In central London, police foiled a car bomb plot early Friday, discovering explosives packed into a Mercedes outside a nightclub near Picadilly Circus and in another car parked nearby.

Glasgow police chief Willie Rae announced the attempted attacks were connected and said a suspect device had been found on a man wrestled to the ground by officers at Glasgow airport and hospitalized in critical condition with severe burns. John Smeaton, who saw the airport attack, said the man shouted “Allah, Allah” as he was detained.

British media said the man wore a suicide belt and that police found propane gas cylinders in the vehicle in Glasgow. But police later said an initial inspection by explosives experts had not found a suicide vest. Rae did not mention gas cylinders.

Glasgow airport began reopening Sunday, although the airport operator warned many flights would be canceled. Cars were not allowed to drive up to the terminal building.
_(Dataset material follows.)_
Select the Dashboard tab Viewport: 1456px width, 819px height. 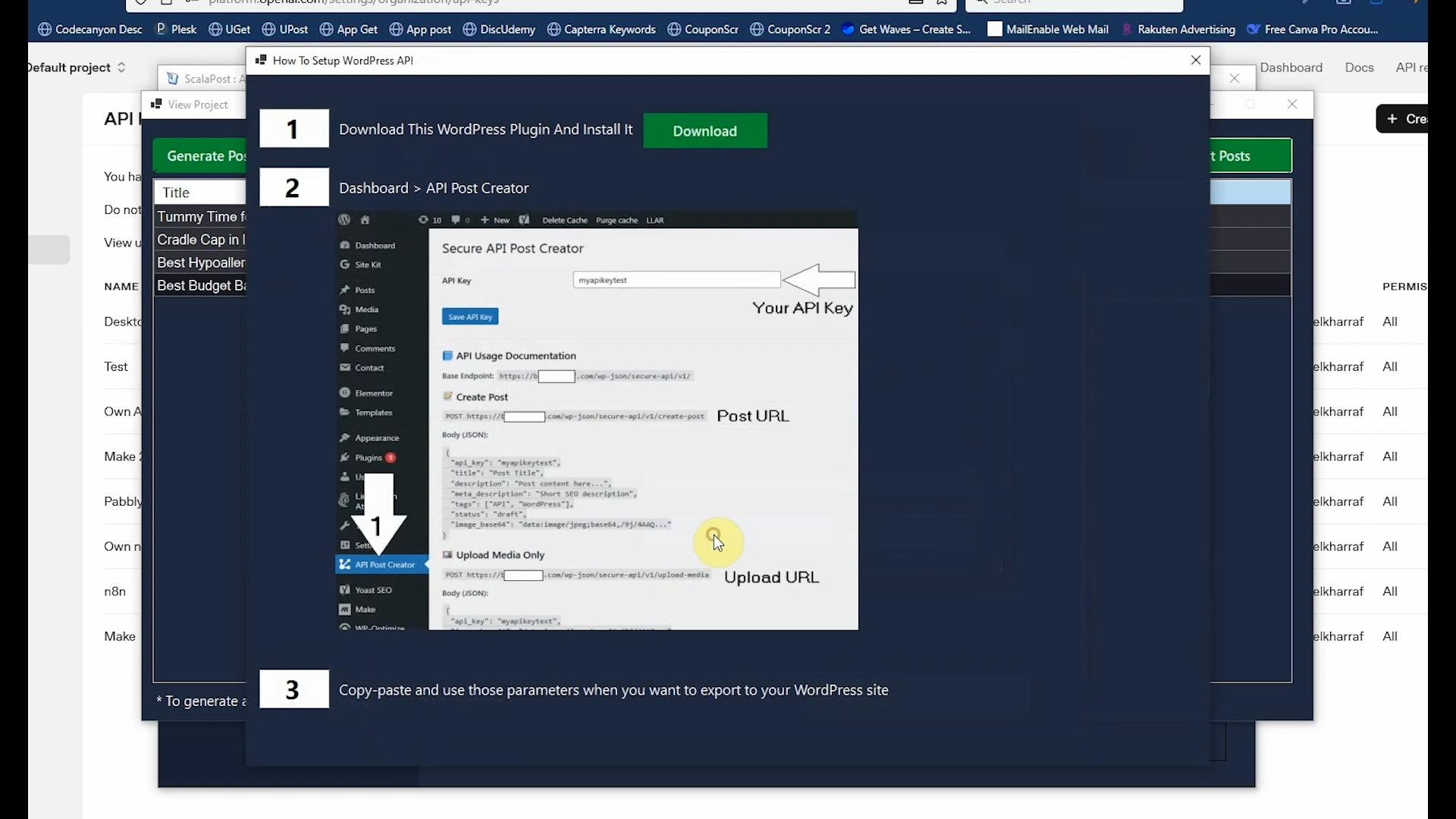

The crashed Jeep remained in front of the building, covered in a blue tarpaulin.

Liverpool John Lennon airport in northwest England, which was closed late Saturday because of a suspicious vehicle, also reopened.

The new terror threat presents Brown with an enormous challenge, and comes at a time of already heightened vigilance one week before the anniversary of the July 7, 2005, London transit attacks. Those were largely carried out by local Muslims, raising ethnic tensions in Britain.

A British government security official said methods used in the airport attack and Friday’s thwarted plots in London were similar, with all three vehicles carrying large quantities of flammable materials. The official spoke on condition of anonymity because of the sensitivity of the information.

He said it was too early to be sure whether the suspects had been aided from overseas, but that officials would investigate international links.

The events held similarities to recent thwarted plots in Britain. Last year, a 35-year-old British convert to Islam was convicted of plotting to bomb several U.S. financial targets and luxury London hotels, using limousines packed with gas tanks, napalm and nails.

Accused members of an al-Qaida-linked terror cell were convicted in April of plotting to blow up the Ministry of Sound nightclub, one of London’s biggest music venues.